Secioso ressalta que, além de aprimorar as condições de trabalho, a iniciativa busca elevar a produtividade, agregar valor ao produto e ampliar o mercado consumidor.
Elias Ramos, diretor de Inovação da Finep, destaca que "este tipo de apoio, em que o governo federal assume o risco da inovação junto a empresas e institutos de pesquisa, é essencial para viabilizar iniciativas tipicamente brasileiras, com benefícios diretos e indiretos para as comunidades envolvidas".
O investimento total no projeto é de R$ 25,7 milhões, dos quais R$ 15,2 milhões — cerca de 60% — são financiados pela Finep como subvenção, conforme o edital Finep Amazônia – Subvenção Econômica à Inovação em Fluxo Contínuo – Bioeconomia e Desenvolvimento Regional.

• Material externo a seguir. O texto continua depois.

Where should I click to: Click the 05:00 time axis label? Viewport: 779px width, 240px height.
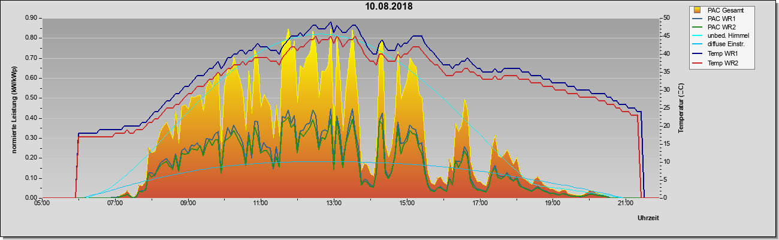(42, 203)
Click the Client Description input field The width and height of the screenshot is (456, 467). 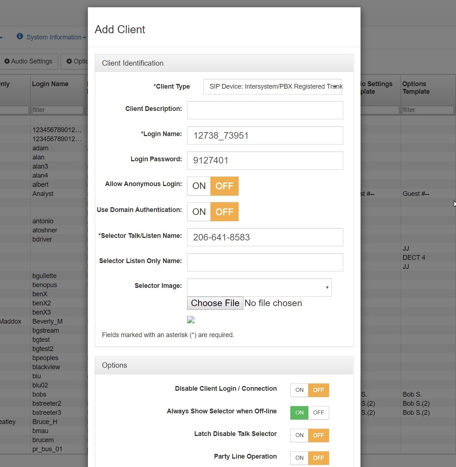pyautogui.click(x=265, y=110)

Além da Companhia Têxtil de Castanhal, participam da iniciativa três instituições científicas, tecnológicas e de inovação (ICTs): Universidade Federal da Amazônia, Empresa Brasileira de Pesquisa Agropecuária (Embrapa) e Centro de Bionegócios da Amazônia (CBA), além de quatro empresas: Bioverse, Supernova, MGK Equipamentos e LABB41.